I put a metal shield over the space between the gas tank and the engine block from the side of the engine to the exhaust. It works really well and since December 2012 I only had one incident of the governor freezing up and I used my snow blower a lot this year. When the governor froze up on it once I noticed that it only ran at one speed and would not maintain rpm under load as well. Other than that it still blew snow. I have a heated garage and I thawed it out and it works perfect again. I may spray some WD40 on the linkages to prevent some of the icing but the shield really works.


----------



## ST1100A (Feb 7, 2015)

GustoGuy said:


> Actually the reason the Predator 212cc engines are on 2 of my snowblowers is that they start in 1 to 2 pulls of the recoil every time and run great. The 5hp Tecumseh on my MTD was the poorest running engine I ever owned. It would seemingly go out of tune while running and it was difficult to start especially if left outside in the cold. There are tons of parts for the Harbor Freight Predator 212cc in both the Hemi and non hemi versions. Plus billet flywheels and connecting rods are available to build up this engine which can make 15 horsepower and run at 8000+ rpms.

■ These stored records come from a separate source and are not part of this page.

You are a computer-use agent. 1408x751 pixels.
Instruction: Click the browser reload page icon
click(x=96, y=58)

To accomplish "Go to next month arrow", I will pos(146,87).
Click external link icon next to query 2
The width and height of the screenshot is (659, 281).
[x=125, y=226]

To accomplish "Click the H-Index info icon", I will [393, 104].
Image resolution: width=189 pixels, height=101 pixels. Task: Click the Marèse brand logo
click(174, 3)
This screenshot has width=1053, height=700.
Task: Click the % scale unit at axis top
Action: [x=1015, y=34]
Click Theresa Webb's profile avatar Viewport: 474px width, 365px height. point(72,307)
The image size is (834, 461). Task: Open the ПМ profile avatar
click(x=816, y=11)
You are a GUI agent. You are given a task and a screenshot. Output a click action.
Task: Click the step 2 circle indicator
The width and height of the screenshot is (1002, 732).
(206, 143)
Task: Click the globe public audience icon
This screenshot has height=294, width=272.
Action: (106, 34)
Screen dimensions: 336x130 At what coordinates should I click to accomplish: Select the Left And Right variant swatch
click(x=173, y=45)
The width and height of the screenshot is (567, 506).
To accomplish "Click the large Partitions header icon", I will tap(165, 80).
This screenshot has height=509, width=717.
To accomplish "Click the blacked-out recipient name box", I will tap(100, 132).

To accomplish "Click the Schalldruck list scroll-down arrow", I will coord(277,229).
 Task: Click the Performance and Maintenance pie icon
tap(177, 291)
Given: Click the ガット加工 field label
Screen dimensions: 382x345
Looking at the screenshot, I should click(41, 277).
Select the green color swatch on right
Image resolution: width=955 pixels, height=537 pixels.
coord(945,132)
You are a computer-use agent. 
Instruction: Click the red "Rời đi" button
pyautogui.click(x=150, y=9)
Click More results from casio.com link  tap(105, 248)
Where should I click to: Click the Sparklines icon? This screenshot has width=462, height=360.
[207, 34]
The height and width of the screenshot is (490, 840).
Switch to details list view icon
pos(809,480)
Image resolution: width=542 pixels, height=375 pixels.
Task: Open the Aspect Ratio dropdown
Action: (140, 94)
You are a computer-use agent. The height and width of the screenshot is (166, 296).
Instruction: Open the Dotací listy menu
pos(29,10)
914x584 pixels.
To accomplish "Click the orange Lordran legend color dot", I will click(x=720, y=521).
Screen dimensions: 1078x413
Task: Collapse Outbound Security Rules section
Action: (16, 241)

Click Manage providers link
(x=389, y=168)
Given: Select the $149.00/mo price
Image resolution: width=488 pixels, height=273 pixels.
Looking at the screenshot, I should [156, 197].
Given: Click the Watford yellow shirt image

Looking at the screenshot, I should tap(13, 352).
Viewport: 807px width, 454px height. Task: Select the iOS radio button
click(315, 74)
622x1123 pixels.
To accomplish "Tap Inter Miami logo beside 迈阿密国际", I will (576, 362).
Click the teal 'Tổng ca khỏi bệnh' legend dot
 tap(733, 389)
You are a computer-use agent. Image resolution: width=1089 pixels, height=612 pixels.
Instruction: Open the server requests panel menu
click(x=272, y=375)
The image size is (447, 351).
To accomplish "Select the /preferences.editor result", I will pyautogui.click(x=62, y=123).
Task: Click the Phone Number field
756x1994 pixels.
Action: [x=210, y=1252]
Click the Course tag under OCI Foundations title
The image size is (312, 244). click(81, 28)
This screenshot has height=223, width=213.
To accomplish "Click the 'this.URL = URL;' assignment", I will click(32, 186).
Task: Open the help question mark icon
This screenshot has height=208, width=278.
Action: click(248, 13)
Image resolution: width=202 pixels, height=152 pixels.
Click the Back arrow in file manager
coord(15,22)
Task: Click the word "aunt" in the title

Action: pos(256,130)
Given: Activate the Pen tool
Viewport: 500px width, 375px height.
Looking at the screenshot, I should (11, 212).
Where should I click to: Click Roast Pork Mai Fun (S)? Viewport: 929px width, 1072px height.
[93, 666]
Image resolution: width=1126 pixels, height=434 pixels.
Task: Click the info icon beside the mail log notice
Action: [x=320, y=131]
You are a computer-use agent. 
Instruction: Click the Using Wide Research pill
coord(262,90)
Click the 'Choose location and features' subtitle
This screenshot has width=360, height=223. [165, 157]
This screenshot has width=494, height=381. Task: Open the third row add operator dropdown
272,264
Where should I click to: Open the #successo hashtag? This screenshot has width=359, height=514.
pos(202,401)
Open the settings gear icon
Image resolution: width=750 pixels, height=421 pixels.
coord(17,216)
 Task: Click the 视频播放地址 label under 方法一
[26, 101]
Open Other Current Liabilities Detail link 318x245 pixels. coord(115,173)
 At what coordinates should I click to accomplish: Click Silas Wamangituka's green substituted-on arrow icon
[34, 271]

In your case you are better off with the Predator engine. The Tecumseh engines had a well known bad reputation for poor quality and all sorts of problems. They were world famous for being junk. Now that LCT took them over they are only marginally better, they still have a long way to go.

My Honda GX engines normally start with 1/2 to 1 pull when left out in the cold. If it takes more than 1 pull, there is something wrong with it.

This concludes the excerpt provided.